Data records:
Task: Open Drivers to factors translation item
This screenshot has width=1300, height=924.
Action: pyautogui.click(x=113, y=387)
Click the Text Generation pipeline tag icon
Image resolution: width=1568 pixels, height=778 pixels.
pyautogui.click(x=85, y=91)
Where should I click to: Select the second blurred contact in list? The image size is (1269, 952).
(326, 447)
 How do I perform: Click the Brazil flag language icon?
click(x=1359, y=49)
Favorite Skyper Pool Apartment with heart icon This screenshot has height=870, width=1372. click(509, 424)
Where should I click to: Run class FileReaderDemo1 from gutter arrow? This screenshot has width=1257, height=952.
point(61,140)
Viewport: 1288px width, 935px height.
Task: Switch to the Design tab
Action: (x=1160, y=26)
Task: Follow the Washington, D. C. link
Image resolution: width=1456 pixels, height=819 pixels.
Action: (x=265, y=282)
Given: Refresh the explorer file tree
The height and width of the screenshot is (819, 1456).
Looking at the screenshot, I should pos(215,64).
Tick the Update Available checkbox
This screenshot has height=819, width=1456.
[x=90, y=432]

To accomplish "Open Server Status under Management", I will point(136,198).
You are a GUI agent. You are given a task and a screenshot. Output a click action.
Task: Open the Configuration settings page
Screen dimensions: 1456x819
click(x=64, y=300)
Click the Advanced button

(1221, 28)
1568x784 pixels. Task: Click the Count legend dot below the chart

=== Try it ===
Within the records, tally every line that contains the word "Open". Only the resulting number should be given.

=== Problem solution ===
3